Tentu, seperti ayah dan pemandu sorak [of soccer]Saya ingin memperkenalkan dunia sepak bola kepada anak saya dengan mengajaknya menonton.”
Namun dia mengatakan jika Indonesia tidak belajar dari tragedi ini, kejadian serupa akan terjadi di masa depan.
Fouad mengatakan harus ada penegakan hukum ‘penjajah stadion’ yang lebih keras, tetapi belajar untuk berperilaku baik bisa dimulai di rumah.
Menurutnya, masyarakat harus belajar menerima apapun hasil pertandingan.
Maulana (kanan) mengatakan bahwa membawa serta anak-anaknya mempengaruhi perilakunya saat menonton pertandingan sepak bola. (dengan persyaratan)
Ayah lainnya, Maulana, yang hanya menggunakan satu nama, menggemakan perasaan Pak Fuad.
Ia mengatakan, anak laki-lakinya yang berusia dua dan enam tahun, telah menjadi penonton setia pertandingan sepak bola di Jakarta.
“Mereka bersenang-senang dan… sedang menunggu pertandingan berikutnya [after] Saya khawatir melihat penggerebekan di Kanjuruhan yang banyak membunuh anak-anak.”
“Ini harus aman untuk semua orang. Saya tidak tahu harus berbuat apa sekarang.”
Maulana adalah anggota Jakarta, klub suporter klub sepak bola Persija Jakarta.
Memiliki anak-anaknya di taman bermain benar-benar membantunya berakting, katanya, karena dia tidak ingin memberikan contoh yang buruk.

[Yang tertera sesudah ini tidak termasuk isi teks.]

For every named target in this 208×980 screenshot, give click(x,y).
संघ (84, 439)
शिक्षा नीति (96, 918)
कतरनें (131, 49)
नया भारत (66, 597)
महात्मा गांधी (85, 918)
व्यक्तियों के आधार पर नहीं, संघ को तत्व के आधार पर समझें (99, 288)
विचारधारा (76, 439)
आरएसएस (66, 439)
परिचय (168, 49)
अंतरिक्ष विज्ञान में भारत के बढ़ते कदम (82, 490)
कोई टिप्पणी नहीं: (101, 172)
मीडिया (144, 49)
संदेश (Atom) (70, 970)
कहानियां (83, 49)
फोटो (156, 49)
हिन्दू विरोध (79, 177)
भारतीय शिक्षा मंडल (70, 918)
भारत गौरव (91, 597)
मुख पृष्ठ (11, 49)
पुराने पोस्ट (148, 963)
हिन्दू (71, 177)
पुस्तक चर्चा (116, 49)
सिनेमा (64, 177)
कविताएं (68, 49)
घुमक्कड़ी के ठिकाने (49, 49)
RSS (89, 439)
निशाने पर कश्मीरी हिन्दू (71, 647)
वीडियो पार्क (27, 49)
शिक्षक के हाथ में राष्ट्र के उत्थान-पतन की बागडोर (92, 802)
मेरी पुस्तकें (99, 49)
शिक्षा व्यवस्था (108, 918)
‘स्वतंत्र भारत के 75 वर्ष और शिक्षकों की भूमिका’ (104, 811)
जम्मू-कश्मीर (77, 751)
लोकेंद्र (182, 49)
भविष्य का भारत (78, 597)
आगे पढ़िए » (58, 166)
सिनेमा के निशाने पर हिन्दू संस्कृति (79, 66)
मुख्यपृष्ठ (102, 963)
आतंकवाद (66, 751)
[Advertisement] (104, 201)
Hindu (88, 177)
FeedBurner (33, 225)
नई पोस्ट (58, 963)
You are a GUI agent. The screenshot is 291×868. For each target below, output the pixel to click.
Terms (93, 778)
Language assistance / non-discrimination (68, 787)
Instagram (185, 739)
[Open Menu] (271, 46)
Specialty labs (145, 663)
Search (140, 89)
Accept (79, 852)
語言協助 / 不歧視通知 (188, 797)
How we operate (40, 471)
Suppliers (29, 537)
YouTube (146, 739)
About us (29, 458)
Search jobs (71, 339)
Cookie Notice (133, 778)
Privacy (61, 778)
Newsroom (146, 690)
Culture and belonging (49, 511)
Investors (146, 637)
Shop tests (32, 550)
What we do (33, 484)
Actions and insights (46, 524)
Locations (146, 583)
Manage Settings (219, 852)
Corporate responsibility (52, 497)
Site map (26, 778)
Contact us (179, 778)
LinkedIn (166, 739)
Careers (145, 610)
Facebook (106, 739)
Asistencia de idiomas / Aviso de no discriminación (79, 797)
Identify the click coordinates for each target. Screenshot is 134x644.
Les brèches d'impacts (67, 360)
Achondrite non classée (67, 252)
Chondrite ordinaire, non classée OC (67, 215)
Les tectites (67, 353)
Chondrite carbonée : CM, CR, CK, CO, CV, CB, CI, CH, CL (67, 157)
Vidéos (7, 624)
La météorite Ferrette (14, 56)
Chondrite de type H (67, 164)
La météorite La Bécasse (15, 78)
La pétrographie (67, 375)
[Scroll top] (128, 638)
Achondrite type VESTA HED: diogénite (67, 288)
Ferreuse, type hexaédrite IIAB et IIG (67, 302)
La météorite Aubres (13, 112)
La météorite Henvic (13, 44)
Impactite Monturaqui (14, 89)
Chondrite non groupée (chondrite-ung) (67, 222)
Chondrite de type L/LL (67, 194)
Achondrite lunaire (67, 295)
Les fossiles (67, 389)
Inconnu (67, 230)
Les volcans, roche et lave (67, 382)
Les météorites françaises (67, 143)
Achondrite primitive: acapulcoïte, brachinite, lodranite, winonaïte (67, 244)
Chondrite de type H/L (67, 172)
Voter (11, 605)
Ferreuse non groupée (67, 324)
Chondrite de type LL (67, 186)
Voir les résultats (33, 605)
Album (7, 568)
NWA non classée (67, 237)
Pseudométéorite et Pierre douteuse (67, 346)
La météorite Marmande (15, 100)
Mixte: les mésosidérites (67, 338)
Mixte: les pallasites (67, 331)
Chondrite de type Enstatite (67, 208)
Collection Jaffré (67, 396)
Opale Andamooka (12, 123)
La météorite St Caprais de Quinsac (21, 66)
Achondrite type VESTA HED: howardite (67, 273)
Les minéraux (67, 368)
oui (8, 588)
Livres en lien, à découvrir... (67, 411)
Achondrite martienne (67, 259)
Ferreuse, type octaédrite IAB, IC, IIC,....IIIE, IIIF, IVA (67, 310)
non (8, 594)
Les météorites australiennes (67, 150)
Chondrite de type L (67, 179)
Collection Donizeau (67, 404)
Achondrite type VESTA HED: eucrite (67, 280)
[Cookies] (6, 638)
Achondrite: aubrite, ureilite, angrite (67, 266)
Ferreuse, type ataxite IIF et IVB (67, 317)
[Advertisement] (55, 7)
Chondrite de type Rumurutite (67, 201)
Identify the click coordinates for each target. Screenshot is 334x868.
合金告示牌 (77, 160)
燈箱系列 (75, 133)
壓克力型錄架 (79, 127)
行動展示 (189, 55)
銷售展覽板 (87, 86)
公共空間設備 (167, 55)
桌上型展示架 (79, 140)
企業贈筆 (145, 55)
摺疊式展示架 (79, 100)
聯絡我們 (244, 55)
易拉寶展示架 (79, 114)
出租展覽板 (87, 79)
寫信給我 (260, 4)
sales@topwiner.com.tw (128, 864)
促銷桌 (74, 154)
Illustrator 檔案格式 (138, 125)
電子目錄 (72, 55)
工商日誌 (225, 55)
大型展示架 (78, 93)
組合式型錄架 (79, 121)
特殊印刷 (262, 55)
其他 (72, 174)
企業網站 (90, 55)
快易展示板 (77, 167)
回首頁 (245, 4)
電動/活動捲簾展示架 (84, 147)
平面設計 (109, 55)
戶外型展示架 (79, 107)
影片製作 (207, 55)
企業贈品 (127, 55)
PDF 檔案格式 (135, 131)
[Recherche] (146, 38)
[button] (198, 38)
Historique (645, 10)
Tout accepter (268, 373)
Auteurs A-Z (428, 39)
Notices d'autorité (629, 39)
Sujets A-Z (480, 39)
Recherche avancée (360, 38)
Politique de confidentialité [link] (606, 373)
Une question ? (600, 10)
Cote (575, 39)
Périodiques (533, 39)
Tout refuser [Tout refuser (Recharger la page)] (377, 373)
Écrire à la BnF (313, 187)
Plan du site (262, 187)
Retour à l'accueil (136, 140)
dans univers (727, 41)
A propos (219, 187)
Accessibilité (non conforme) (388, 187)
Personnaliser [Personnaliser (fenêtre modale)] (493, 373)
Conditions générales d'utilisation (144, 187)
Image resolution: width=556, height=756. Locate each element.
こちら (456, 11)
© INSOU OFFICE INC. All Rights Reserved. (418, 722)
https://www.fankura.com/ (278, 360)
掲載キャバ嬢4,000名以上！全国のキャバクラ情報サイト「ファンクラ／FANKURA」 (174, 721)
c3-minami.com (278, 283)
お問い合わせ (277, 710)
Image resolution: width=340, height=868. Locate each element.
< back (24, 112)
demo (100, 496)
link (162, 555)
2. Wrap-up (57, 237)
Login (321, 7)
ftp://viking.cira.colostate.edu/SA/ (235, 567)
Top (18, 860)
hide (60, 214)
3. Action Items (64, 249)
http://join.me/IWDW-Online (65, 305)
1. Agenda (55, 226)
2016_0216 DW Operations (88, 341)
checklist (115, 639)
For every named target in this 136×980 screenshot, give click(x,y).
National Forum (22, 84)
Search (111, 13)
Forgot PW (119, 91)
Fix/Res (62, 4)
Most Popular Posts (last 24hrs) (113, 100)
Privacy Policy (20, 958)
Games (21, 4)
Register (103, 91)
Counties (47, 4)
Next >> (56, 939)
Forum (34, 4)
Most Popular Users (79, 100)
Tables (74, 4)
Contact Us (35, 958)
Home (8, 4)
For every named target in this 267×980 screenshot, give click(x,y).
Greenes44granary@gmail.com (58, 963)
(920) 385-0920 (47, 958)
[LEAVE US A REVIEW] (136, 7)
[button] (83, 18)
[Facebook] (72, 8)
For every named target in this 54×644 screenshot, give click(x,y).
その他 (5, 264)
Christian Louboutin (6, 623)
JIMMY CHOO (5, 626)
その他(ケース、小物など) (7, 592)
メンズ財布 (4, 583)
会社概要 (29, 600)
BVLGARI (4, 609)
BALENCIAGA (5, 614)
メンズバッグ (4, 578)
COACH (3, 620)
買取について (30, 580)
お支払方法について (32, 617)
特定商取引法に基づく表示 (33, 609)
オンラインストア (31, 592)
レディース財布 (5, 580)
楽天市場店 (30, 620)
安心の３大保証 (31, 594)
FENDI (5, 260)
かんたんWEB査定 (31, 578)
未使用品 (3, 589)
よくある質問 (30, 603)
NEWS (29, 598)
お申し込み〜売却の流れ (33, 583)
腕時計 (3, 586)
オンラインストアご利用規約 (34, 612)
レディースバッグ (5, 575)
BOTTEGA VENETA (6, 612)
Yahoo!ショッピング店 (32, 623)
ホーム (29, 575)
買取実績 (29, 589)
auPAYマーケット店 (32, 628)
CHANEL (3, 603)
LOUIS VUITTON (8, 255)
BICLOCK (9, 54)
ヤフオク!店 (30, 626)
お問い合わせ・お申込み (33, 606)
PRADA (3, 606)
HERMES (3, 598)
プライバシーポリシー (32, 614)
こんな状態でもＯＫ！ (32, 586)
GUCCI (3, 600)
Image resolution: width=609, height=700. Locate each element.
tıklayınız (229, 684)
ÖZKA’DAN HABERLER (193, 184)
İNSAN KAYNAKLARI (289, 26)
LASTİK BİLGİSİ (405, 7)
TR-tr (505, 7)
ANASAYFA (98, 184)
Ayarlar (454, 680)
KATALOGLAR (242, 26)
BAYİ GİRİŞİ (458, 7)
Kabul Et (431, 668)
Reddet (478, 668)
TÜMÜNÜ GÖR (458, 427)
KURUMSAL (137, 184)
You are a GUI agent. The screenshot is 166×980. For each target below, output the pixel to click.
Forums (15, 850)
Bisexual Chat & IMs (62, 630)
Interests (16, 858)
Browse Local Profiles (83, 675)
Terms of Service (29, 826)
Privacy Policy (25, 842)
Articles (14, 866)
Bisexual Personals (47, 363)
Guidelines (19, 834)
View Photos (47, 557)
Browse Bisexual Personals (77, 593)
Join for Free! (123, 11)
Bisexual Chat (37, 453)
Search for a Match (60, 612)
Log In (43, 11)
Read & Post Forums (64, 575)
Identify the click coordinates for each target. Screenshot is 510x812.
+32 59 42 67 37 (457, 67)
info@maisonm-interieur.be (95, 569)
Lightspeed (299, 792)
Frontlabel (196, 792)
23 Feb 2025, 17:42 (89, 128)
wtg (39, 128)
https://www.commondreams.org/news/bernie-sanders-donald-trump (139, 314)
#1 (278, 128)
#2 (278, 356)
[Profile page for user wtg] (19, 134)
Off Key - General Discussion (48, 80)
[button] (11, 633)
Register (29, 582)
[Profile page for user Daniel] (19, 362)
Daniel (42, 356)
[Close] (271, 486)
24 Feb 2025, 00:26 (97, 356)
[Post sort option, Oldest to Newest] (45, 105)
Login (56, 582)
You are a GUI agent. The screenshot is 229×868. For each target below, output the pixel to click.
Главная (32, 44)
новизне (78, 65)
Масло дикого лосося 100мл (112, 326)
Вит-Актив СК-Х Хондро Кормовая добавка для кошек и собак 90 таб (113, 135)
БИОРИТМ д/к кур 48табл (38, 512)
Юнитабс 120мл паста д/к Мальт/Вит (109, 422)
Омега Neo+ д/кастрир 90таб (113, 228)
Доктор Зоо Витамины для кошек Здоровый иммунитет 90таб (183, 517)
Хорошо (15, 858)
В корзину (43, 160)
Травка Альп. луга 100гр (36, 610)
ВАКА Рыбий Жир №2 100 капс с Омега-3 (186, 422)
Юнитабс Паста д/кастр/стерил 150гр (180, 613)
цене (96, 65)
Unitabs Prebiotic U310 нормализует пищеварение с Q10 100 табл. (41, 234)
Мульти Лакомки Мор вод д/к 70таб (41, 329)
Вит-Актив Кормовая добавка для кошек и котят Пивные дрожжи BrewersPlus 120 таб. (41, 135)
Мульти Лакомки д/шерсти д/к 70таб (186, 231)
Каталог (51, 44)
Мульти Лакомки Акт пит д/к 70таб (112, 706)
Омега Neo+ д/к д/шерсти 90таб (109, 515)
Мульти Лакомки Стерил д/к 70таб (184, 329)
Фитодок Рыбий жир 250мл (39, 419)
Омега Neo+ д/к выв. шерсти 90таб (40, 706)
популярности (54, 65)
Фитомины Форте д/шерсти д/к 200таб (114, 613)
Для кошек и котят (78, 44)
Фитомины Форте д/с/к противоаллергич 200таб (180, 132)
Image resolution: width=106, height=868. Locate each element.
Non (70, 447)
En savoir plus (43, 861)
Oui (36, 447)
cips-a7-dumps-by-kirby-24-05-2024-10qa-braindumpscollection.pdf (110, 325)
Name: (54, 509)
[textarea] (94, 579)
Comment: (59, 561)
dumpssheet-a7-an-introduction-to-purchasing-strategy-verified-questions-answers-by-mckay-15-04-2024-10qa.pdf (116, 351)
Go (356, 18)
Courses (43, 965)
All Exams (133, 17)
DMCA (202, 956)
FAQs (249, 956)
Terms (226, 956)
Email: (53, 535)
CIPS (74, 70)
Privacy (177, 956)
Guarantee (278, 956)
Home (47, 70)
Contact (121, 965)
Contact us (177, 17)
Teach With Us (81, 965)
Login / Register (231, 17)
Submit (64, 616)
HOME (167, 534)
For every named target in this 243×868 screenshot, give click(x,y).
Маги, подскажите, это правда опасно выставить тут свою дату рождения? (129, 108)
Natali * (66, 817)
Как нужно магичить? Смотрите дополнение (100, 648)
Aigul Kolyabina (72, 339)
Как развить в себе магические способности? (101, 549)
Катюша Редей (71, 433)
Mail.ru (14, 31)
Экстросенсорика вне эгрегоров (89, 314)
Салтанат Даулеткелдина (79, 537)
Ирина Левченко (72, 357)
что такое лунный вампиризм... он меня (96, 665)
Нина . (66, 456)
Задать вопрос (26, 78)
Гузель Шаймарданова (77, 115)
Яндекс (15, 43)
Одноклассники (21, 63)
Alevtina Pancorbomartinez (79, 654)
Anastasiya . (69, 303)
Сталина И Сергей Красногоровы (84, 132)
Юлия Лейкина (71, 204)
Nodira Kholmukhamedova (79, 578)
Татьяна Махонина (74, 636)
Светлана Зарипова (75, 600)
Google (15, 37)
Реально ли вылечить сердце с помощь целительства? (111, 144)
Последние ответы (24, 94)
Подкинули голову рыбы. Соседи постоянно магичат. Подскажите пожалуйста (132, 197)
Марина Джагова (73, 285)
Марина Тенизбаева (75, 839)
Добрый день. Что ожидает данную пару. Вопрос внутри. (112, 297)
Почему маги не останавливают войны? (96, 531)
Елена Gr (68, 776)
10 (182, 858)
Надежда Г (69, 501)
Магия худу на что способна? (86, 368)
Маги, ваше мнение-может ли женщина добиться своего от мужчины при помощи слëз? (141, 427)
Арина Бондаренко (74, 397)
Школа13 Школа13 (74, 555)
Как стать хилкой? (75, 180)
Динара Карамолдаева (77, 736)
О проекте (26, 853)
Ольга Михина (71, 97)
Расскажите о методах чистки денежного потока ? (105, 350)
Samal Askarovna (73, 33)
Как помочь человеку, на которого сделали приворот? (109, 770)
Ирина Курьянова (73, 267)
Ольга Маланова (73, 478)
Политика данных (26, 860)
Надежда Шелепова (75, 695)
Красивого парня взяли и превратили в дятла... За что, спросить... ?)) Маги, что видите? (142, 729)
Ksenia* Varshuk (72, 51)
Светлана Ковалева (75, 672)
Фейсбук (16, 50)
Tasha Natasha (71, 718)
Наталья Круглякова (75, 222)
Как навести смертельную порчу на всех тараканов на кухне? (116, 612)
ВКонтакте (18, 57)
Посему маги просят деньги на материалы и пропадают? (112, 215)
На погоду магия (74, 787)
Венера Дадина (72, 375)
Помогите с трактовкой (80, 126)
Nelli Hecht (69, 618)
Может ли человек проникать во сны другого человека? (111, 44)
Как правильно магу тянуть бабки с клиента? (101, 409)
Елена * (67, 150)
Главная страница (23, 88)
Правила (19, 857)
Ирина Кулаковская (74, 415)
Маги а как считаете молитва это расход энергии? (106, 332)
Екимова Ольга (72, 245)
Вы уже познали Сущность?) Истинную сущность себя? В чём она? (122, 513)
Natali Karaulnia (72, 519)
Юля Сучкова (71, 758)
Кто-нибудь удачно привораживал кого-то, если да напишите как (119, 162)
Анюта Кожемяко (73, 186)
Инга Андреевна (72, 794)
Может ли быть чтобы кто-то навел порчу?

Bagi anak-anak Mevlana, menonton pertandingan sepak bola lebih dari sekedar hiburan dan mereka sangat menantikannya. (dengan persyaratan)
Dan ketika seseorang melempar botol ke ladang, dia memberi tahu mereka bahwa perilaku itu tidak dapat diterima.
Maulana juga mengatakan, kehadiran anak-anaknya pada pertandingan tersebut membuat keramaian di sekitar mereka menjadi lebih tenang.
“Mungkin orang-orang di sekitar kita malu dengan sumpah itu karena di dekat kita ada anak-anak,” ujarnya.
Dia setuju untuk mengadakan pertandingan lebih awal hari itu.
“Saya sarankan mereka bermain pada sore atau malam hari agar anak-anak tidak terlambat,” katanya.
“Menurut saya juga lebih aman karena masih terang, jadi lebih terlihat jika terjadi kesalahan.”
Maulana juga mengatakan suporter harus bisa menerima ketika timnya menang atau kalah.
“Jika kalah hari ini, masih ada satu pertandingan lagi, dan tidak perlu menghancurkan apapun atau bertarung,” katanya.
“Saya juga membaginya dengan anak-anak saya; tidak apa-apa jika aku kalah kali ini.
Pelaporan tambahan oleh Erwin Rinaldi.